Snowden s'est exilé en Russie après les révélations de 2013. En retrait de la vie publique (et du territoire occidental), son image publique se développe majoritairement par l'entremise de médias. Car bien qu'il exprime déjà dans Citizenfour une forte ambivalence face à l'imminent culte de personnalité qui lui serait voué, force est d'admettre qu'il a aujourd'hui tout à gagner de cette même notoriété.

Son compte Twitter compte près de 2,5 millions d'abonnés (et un seul abonnement : la NSA). Lorsqu'il donne des vidéoconférences à l'étranger, comme celle qu'il donnera le 2 novembre prochain à Montréal, son visage est projeté sur un écran gigantesque, évoquant tout autant le magicien d'Oz que le Big Brother qu'il dénonce. Sinon, celui-ci s'affiche sur un robot à roulette, gadget tout droit sorti du dernier roman de William Gibson. Ailleurs, ce sont ses admirateurs qui dressent des statues holographiques à son effigie.

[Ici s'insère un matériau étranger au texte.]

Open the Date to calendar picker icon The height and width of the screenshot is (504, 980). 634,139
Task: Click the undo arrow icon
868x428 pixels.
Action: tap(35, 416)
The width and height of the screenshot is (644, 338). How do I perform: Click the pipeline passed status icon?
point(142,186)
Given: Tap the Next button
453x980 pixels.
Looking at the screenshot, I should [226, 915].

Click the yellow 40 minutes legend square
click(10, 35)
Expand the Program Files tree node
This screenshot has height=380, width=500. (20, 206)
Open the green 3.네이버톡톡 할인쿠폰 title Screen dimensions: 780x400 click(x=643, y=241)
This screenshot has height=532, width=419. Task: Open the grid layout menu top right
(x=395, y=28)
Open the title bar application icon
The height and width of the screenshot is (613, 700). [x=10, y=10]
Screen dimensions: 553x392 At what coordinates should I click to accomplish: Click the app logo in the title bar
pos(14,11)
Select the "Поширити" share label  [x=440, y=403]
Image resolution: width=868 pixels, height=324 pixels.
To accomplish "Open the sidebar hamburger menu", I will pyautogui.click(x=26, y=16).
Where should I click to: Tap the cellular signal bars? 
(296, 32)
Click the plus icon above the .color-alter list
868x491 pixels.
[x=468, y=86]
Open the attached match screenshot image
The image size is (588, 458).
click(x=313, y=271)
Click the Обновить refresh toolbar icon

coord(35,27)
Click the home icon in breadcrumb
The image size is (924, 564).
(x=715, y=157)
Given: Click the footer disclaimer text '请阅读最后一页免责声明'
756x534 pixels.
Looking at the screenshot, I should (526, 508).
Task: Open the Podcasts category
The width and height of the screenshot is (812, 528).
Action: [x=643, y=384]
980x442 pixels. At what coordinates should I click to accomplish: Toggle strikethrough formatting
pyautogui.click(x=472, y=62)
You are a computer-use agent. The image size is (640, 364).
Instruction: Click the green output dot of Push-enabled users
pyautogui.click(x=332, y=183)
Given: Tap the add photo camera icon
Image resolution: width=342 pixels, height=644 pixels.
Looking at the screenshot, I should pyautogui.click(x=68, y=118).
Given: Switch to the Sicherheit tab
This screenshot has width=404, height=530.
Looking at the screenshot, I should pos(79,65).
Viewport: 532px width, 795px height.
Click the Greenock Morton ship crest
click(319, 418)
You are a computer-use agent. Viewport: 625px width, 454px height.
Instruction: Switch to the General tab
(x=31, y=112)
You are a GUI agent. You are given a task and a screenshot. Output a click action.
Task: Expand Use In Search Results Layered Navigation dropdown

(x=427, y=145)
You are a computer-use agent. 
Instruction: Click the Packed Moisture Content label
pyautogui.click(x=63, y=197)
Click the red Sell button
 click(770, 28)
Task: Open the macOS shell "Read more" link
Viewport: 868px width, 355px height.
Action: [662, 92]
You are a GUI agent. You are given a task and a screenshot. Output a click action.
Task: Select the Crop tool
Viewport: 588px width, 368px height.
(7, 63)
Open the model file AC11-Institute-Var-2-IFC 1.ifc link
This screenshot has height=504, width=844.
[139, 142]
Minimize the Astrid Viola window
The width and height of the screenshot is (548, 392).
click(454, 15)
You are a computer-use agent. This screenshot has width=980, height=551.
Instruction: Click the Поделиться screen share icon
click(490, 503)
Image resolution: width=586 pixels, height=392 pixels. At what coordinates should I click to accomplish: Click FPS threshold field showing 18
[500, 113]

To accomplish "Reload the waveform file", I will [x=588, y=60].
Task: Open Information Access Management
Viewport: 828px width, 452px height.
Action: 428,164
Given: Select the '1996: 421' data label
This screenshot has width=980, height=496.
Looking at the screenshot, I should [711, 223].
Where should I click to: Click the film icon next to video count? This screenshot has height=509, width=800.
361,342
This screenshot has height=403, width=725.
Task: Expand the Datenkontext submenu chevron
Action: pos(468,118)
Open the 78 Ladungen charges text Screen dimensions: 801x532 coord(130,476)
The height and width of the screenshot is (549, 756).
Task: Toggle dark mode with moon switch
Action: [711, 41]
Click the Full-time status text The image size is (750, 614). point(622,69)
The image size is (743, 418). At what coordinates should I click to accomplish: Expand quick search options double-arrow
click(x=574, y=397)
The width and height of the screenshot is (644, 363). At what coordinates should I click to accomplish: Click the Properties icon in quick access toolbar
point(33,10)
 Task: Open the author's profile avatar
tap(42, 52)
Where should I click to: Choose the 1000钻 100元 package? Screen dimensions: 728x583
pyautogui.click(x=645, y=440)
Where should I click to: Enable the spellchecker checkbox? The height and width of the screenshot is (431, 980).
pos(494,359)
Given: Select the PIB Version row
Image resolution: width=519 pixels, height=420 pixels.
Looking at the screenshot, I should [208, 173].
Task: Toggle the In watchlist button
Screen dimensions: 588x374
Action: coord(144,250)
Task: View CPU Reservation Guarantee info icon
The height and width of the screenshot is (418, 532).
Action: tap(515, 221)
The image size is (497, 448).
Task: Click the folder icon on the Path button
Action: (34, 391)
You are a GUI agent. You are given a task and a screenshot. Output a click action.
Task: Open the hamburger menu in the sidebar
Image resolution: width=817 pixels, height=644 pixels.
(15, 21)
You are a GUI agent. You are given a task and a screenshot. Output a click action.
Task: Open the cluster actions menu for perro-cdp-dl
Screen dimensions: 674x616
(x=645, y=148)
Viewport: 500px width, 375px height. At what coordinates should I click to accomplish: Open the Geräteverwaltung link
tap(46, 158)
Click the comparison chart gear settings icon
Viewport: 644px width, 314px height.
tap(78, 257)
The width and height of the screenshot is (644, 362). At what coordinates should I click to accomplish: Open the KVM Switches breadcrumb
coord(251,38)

Tel un nuage de métadonnées dans le cyberespace, ces multiples apparitions s'accumulent, pour former le réseau complexe du mythe Snowden – un personnage aujourd'hui plus grand que nature. Ajoutons à cela Snowden, d'Oliver Stone, qui s'avère être l'occasion rêvée pour le cinéaste responsable de JFK, Born on the Fourth of July, The Doors (et bien d'autres) de rendre hommage à un compatriote : une figure aussi critique du statu quo américain que lui-même a pu l'être au fil de sa carrière.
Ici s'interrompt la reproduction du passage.